Ali Murat ALHAS
BBC Monitoring / BBC Türkçe
Cumhurbaşkanı Recep Tayyip Erdoğan, 11 Haziran'da yaptığı açıklamada Türkiye'nin Endonezya'ya 48 adet KAAN ihraç edeceğini duyurdu.
Erdoğan, X hesabından yaptığı paylaşımda Türk Havacılık Uzay Sanayii (TUSAŞ) ve Endonezya Savunma Bakanlığı arasında imzalanan anlaşmayı "rekor ihracat sözleşmesi" olarak nitelendirdi.
Böylece, Türkiye'nin son dönemde farklı ülkelerle yaptığı askeri ihracat anlaşmalarına bir yenisi eklendi.
BBC Monitoring, Türkiye'nin büyüyen savunma sanayii ve artan askeri donanım ihracatını inceledi.
Ankara sık sık savunma sanayii alanında "özyeterlilik" vurgusu yapıyor.
Türkiye yapımı silahlı insansız hava araçlarının (SİHA) Ukrayna, Suriye, Libya ve Kafkasya başta olmak üzere birçok çatışma bölgesinde kullanılması ise uluslararası kamuoyunda dikkat çekiyor.
Türkiye'nin savunma ihracatında SİHA'ların yanı sıra yerli üretim hafif savaş uçakları, taarruz helikopterleri, korvetler, zırhlı araçlar, mühimmat ve füze sistemleri de öne çıkıyor.
Bu ürünlere artan ilgi Ankara'nın savunma ihracatı kaynaklı gelirlerinin de artması anlamına geliyor.
2014 yılında 1 milyar 640 milyon dolar olan savunma ihracatı kaynaklı gelirler, 2024 yılında 7 milyar 100 milyon dolara yükseldi.
Savunma sanayiindeki kazanımlar Cumhurbaşkanı Recep Tayyip Erdoğan'ın iç politika söyleminde merkezi bir rol oynuyor.

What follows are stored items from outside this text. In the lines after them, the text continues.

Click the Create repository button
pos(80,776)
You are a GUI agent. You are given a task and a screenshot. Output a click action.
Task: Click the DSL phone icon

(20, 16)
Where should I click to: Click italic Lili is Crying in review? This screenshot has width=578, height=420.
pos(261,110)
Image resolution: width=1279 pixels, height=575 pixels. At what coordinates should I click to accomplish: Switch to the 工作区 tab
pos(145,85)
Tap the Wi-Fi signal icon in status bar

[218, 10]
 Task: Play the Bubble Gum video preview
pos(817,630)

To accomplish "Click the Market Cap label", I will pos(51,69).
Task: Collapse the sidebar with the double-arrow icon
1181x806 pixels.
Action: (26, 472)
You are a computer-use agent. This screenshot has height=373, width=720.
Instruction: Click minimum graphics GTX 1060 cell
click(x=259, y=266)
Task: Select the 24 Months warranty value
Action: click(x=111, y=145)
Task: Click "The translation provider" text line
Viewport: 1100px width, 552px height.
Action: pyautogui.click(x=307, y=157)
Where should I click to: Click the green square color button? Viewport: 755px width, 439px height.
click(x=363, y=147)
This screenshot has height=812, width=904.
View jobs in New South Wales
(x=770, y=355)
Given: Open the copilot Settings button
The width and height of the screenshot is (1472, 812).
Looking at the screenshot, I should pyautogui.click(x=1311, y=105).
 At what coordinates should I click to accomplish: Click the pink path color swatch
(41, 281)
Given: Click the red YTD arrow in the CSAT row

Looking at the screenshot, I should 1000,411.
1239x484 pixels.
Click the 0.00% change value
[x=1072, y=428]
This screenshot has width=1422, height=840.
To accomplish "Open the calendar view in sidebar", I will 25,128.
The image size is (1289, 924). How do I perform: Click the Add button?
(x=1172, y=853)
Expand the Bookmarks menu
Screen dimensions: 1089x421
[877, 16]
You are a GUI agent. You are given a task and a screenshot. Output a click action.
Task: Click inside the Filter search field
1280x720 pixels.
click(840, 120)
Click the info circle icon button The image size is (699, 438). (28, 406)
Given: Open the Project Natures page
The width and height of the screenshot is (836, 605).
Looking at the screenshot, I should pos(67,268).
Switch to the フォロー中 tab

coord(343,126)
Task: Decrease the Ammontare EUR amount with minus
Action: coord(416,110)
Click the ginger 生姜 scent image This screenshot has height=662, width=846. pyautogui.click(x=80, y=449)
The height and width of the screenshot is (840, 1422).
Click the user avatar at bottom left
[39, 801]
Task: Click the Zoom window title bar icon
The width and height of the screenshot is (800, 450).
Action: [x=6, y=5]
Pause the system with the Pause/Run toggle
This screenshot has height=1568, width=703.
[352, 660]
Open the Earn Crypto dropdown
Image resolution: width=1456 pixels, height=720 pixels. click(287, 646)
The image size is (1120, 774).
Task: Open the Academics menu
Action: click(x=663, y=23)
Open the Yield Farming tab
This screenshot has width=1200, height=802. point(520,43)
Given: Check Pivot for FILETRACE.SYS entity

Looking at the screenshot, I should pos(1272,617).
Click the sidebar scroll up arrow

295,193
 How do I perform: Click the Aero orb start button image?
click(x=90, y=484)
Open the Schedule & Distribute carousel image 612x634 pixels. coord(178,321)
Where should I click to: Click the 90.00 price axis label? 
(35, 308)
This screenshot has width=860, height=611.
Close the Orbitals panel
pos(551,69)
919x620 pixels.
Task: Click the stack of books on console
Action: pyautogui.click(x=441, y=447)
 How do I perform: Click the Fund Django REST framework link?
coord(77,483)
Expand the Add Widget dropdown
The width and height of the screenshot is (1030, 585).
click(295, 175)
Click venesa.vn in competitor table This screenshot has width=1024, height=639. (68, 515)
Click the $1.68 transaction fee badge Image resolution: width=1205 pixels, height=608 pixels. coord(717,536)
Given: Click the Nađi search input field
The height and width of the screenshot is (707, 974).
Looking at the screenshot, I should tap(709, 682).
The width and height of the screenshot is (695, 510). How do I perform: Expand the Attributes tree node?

Erdoğan sık sık sektördeki gelişmelerin, Türkiye'nin "yükselen gücünün" bir göstergesi olduğunu vurguluyor.
Türk yetkililer ayrıca sektörü ikili ilişkileri güçlendirme çabalarının önemli bir parçası olarak sunuyor.
Muhalefet ise Türkiye'nin kritik askeri ürün ihracatında uygulanan denetim ve kuralların ekonomik kaygılar gerekçesiyle gevşetilmemesi gerektiğini söylüyor. Aksi takdirde bunun milli güvenliği riske atabileceği uyarısında bulunuyor.
Türk SİHA'ları nasıl popüler oldu?
Türkiye'nin askeri ihracat portföyünün başında keşif amaçlı insansız hava araçları (İHA'lar) ve SİHA'lar geliyor.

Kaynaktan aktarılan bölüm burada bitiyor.